Good Morning, Univers!

i dont know if i've ever felt like that :)

Tuesday, January 13, 2015

#RabuMenulis Siapa bilang mencintai itu tidak membutuhkan keberanian?

Siapa bilang mencintai itu tidak membutuhkan keberanian?

Awalnya aku hanya merasa jika apa yang diucapkan Melly pada ku hanya sebagian dari ribuan kalimat sederhana yang sering ia lontarkan, mengenai kisah asmaranya, hubungan percintaan antara dua manusia di dunia, atau hanya sekedar perasaan spele yang mudah datang dan pergi.
“Lo pikir mencintai pria yang sudah memiliki istri itu tidak butuh keberanian? Hahaha.”
Ah, Melly memang nekat. Terang saja ku bilang nekat. Apa lagi memang kata yang tepat kalau bukan nekat menyukai mantan teman semasa kuliahnya yang tengah memiliki seorang istri. Melly bertemu dengan Andra saat mereka tidak sengaja bertemu di sebuah mall setelah dua tahun tidak bertemu. Semenjak pertemuan itu, Melly mengaku pada ku jika ia terlibat hubungan emosional dengan pria yang baru saja lima bulan menikah.
“Dia itu sama istrinya dijodohin, Ra.”
“Ya, terus kenapa?
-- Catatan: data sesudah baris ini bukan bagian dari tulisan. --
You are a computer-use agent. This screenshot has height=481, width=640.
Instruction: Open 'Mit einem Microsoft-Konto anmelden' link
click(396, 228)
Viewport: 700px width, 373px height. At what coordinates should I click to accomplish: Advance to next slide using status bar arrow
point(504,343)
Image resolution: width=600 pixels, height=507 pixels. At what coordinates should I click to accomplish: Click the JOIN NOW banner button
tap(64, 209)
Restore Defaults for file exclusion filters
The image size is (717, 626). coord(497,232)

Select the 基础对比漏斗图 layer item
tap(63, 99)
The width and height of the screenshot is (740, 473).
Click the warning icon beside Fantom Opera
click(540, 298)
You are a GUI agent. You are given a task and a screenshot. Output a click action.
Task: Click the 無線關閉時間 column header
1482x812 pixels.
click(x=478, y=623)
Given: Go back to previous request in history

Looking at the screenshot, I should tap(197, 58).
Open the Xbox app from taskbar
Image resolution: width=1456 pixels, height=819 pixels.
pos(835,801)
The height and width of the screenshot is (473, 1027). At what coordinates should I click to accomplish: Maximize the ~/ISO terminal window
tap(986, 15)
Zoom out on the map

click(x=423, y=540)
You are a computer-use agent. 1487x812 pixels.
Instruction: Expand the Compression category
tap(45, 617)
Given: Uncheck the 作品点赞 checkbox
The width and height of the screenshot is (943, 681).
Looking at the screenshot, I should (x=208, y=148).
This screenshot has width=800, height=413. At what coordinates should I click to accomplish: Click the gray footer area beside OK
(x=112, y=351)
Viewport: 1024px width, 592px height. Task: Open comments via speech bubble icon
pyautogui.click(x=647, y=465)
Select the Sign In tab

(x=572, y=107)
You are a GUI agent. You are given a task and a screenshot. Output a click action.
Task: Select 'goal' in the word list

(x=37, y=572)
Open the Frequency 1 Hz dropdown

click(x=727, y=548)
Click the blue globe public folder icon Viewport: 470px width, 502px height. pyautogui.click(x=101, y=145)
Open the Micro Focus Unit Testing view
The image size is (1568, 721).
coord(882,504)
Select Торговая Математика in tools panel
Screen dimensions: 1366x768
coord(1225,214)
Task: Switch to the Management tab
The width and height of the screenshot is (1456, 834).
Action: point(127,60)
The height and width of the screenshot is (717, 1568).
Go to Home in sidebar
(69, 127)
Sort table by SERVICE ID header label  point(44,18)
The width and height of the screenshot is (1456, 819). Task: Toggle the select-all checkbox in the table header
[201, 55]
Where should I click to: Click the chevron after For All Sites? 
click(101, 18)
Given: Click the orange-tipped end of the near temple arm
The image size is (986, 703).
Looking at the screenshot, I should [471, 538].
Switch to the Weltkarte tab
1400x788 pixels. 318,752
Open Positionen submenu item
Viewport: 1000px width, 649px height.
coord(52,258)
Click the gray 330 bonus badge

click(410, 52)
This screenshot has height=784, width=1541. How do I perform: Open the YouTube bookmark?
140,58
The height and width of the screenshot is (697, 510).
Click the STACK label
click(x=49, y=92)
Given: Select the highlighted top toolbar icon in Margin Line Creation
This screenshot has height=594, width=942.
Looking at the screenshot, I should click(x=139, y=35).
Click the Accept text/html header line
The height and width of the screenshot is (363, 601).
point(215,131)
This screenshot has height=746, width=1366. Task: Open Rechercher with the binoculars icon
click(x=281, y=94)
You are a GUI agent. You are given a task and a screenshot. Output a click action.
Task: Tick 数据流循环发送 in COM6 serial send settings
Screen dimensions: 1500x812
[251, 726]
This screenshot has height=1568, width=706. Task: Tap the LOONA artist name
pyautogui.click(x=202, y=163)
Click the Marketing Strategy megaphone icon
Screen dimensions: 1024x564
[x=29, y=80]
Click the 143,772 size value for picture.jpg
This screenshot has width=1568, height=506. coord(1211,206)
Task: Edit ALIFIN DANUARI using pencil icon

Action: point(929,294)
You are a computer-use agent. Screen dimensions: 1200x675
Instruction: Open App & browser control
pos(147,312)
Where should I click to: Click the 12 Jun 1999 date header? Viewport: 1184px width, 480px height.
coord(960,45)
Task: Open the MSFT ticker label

Terus kalau hubungan pernikahan mereka berdasarkan perjodohan, jadi lo merasa tidak berdosa gitu masuk ke dalam hubungan mereka?”
“Bukan gue yang mau kali.”
Aku benar-benar tidak mengerti lagi. Aku juga mengenal Andra karna kita berteman dari SMA. Sampai akhirnya aku melanjutkan kuliah di tempat yang sama dengan Andra dan kemudian mempertemukan ku dengan Melly. Dan semenjak itu aku menjadi teman baik Melly. Melly orang yang sangat ceria. Orang yang sangat menikmati hidup. Dan yang paling aku suka darinya adalah, ia sangat jujur pada perasaannya sendiri. Tapi bukan berarti aku mendukung perasaannya pada Andra. Bagaimana pun juga, Andra juga teman ku. Aku tidak mau Melly merusak hubungan rumah tangga yang baru berjalan lima bulan.
“Andra bilang apa?”
“Dia bilang kalau dia naksir gue dari jaman-jaman kuliah.”
“Hah?”
“Hahahaha… lo tau kan kalau gue gak pernah lama sama cowok. Dikit-dikit ganti pacar. Dan itu yang bikin dia takut buat deketin gue.”
“Terus karna sekarang dia udah nikah, jadi dia berani deketin lo, gitu?”
“Gue kok yang deketin dia.” Melly terdiam sesaat seolah melambungi kenangannya yang sempat terlewati. “Waktu dia buat pengakuan seperti itu, gue merasa ingin membalas perasaannya yang dulu. Tapi siapa sangka gue pun sekarang mencintai dia.”
“Dan lo mau merebut Andra?”
“Ya, gak laaaahhh… yang namanya mencintai itu kan berarti membebaskan. Dan seperti yang gue bilang….” Melly menoleh pada ku. Mata kami bertemu. “Mencintai itu butuh keberanian. Termasuk keberanian untuk menjadi patah hati. Dari awal gue tidak menganggap hal ini merupakan kesenangan semata, kok. Gue tau yang gue lakukan itu butuh keberanian yang besar. Keberanian untuk membebaskan perasaan gue. Membiarkan ia mencintai sampai puas. Tidak mengekang dan juga menutupi. Setidaknya kalaupun rasa sakit itu akhirnya datang, gue akan merasakan sakit yang memang sudah sewajarnya, bukan karena perbuatan gue sendiri.”
“Maksudnya?”
“Masa lo gak paham, sih? Mencintai Andra itu otomatis memang akhirnya akan patah hati. Tapi bukan sakit yang terjadi karna kita dengan sengaja memendam perasaan itu.”
Tiba-tiba saja aku seolah dapat mengerti ucapan Melly barusan. Dan entah mengapa aku seolah memberi izin pada Melly untuk melakukan apa yang ia suka, yaa.. walaupun dengan atau tanpa izin ku, ia memang tetap akan melakukannya.
Dan sore itu, aku merasa telah memahami apa yang menurutku hanya sekedar kalimat sederhana. Ternyata benar adanya, mencintai seseorang itu memang butuh keberanian. Termasuk keberanian setelahnya.
Sayangnya… aku tidak pernah sebenari Melly.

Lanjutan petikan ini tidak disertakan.